“Oh, we got both kinds”, the waitress in the Blues Brothers movie explains to Jake and Elwood. “We got Country AND Western.”
At ECT, we can also offer both: CAPEX and OPEX, depending on what our customers need. CAPEX are capital expenditures, i.e. customers buy the whole platform with the product from us. We install a system, provide maintenance and the operator creates revenue with it. That’s a business model for customers that prefer to make a larger investment, pay for it in one go and then own the system with the value-added service they’re offering. It is the model most customers opt for.
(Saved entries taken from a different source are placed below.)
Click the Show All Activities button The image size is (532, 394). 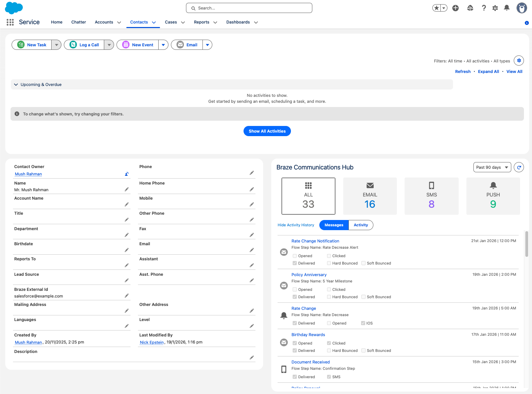(x=267, y=131)
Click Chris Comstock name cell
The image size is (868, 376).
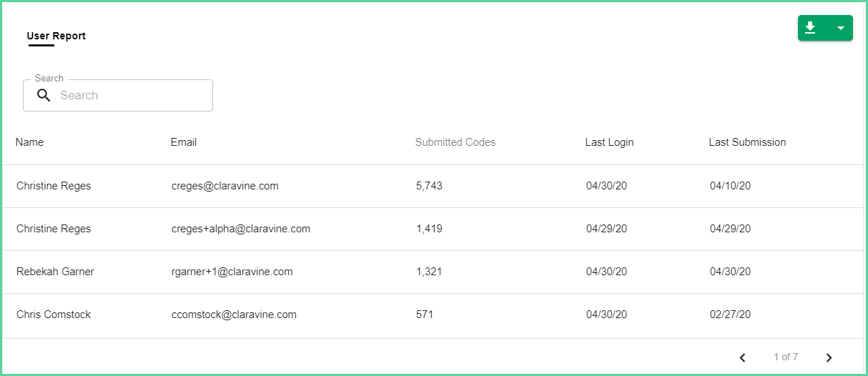(x=54, y=315)
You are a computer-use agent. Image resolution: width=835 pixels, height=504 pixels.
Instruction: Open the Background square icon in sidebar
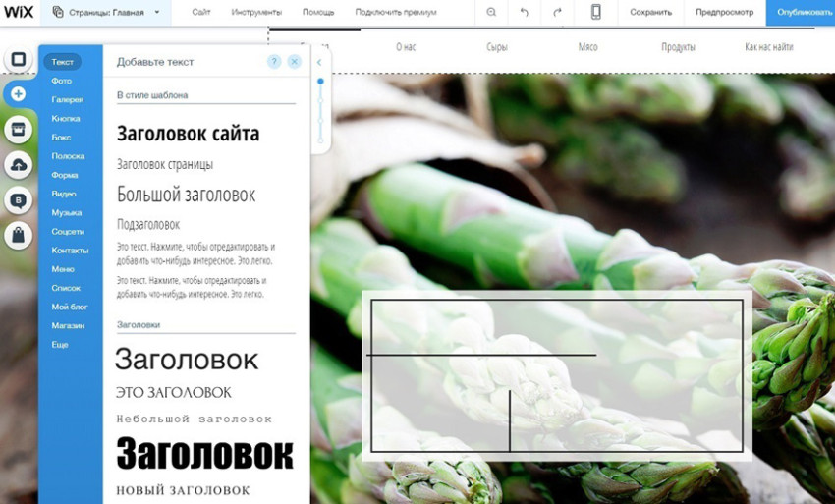18,59
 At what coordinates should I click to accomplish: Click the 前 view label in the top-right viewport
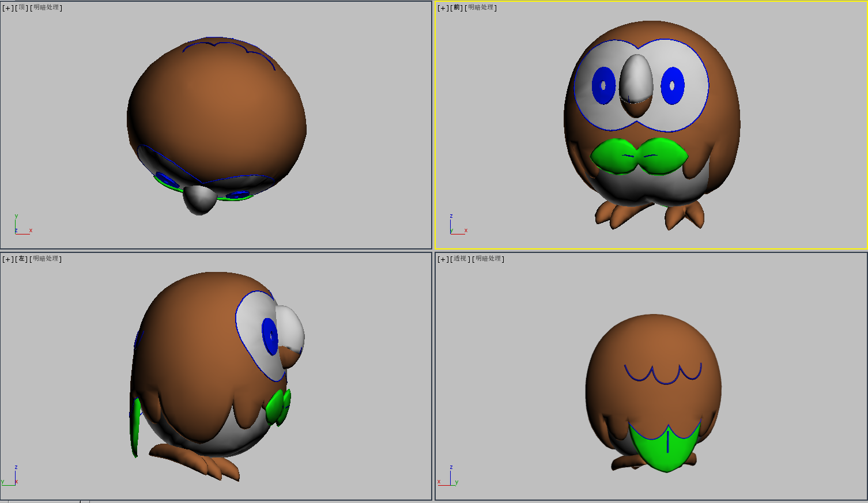[457, 8]
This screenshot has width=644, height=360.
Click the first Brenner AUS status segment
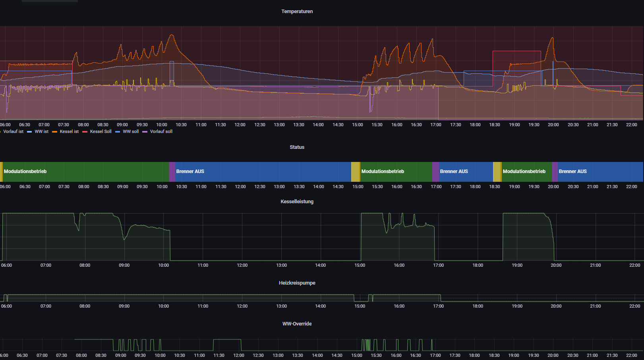click(x=263, y=171)
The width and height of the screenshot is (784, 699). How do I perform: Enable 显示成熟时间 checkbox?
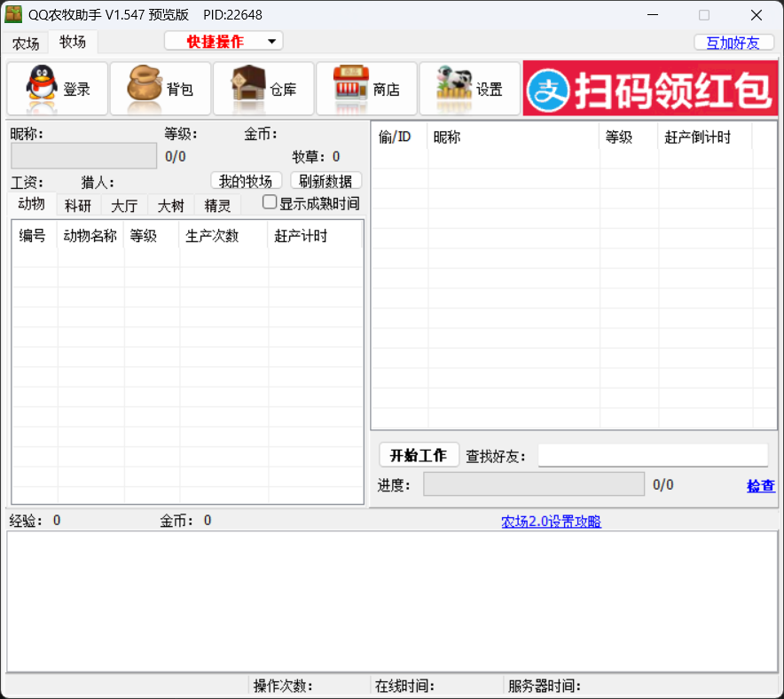(269, 202)
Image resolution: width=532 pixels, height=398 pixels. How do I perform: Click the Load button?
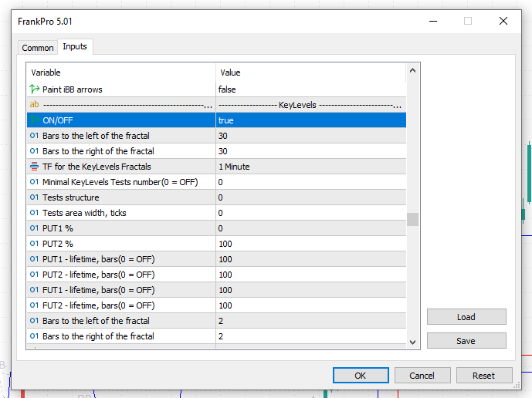click(466, 317)
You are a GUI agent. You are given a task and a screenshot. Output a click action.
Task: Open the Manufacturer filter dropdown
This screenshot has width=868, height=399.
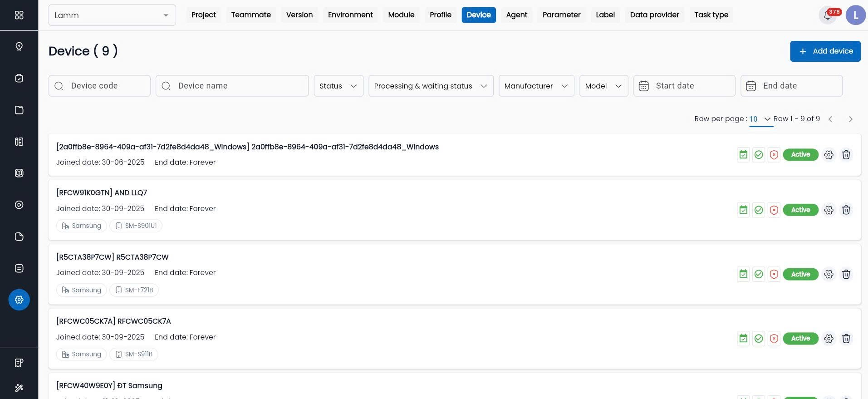coord(536,86)
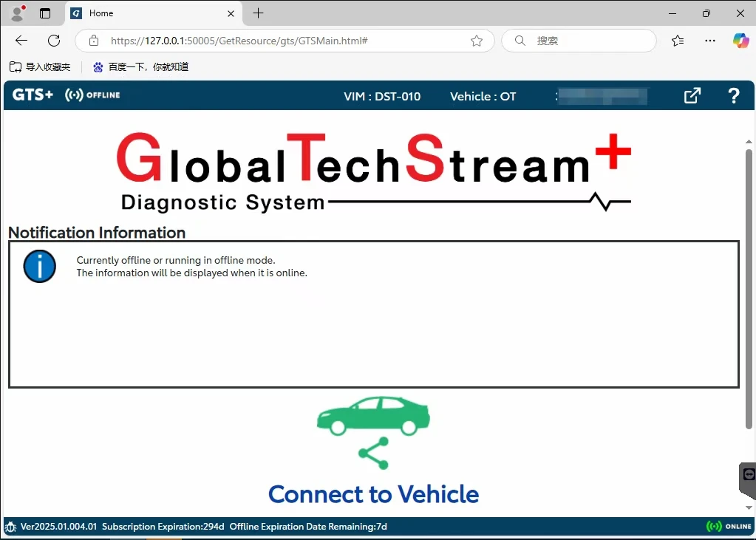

But we wouldn’t be ECT if we were unable to help carriers who are reluctant to pay for an investment instantly and who want to see how business evolves. For these customers we offer OPEX, i.e. operational expenditures. Here, ECT owns the platform, installs it with the client and participates in the client’s revenue. We take part of the entrepreneurial risk and if the service works well, we and the operator benefit.
Pros and Cons of CapEx and OpEx
There are pros and cons for both models. It depends on the carrier’s business case, which approach works better. If you opt for CAPEX, you have invested in new equipment which on your books and has to be depreciated but at the end of the day it’s yours. Plus, it’s up to you to choose the level of service and maintenance that you think is necessary. It’s an additional service that we offer.
With an OPEX business model you won’t have additional equipment on your balance sheet. We charge a set up fee plus a monthly fee and provide maintenance. Critics of OPEX may say, you have to share a portion of the money you earn with the system, but at the end of the day, your investment is not particularly high and you not only share revenue with us but also part of the risk.
So, whatever your business case is, whatever your situation may be, we can offer a business model that meets your demands and is mutually beneficial at the end. We got both kinds; Country and Western.